» **Task brief**
Transcribe exactly everything in the data below from the line containing "Click the 69,67 RON stake (MIZĂ) value" down to the line containing "This screenshot has height=1188, width=908.", both lines included and nothing further.
** Opening Data for the task block **
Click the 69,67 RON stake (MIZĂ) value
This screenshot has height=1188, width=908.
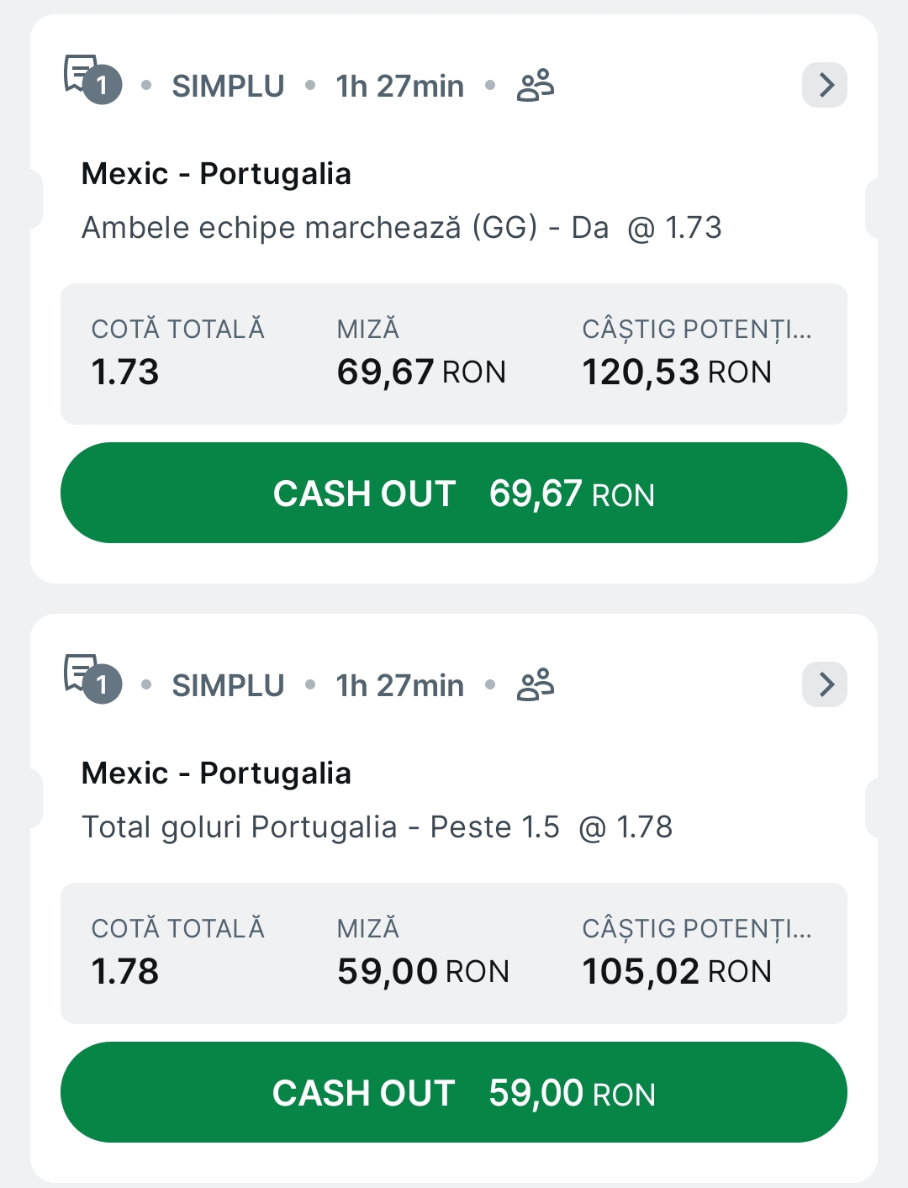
** Closing Data for the task block **
** Opening Data for the task block **
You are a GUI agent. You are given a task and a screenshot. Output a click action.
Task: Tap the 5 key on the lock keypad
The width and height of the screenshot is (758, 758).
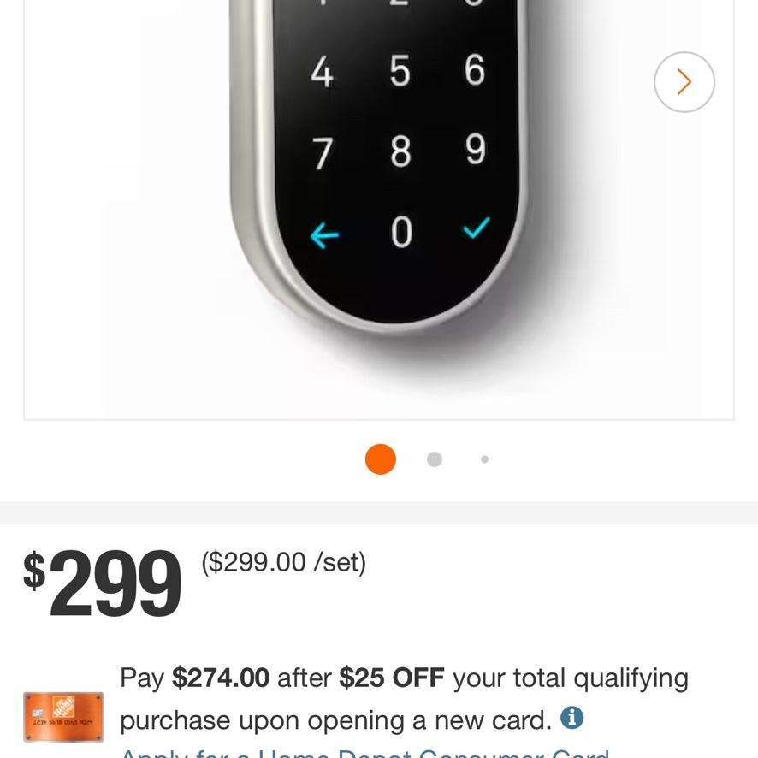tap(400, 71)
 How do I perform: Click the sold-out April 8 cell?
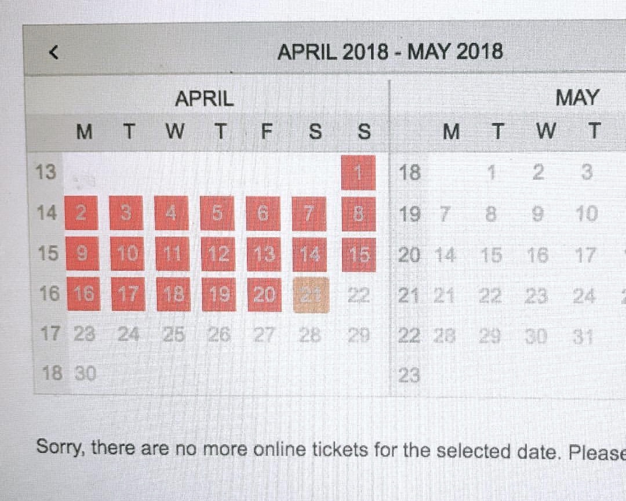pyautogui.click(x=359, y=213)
** Closing Data for the task block **
» **Response area**
Click the 69,67 RON stake (MIZĂ) value
This screenshot has height=1188, width=908.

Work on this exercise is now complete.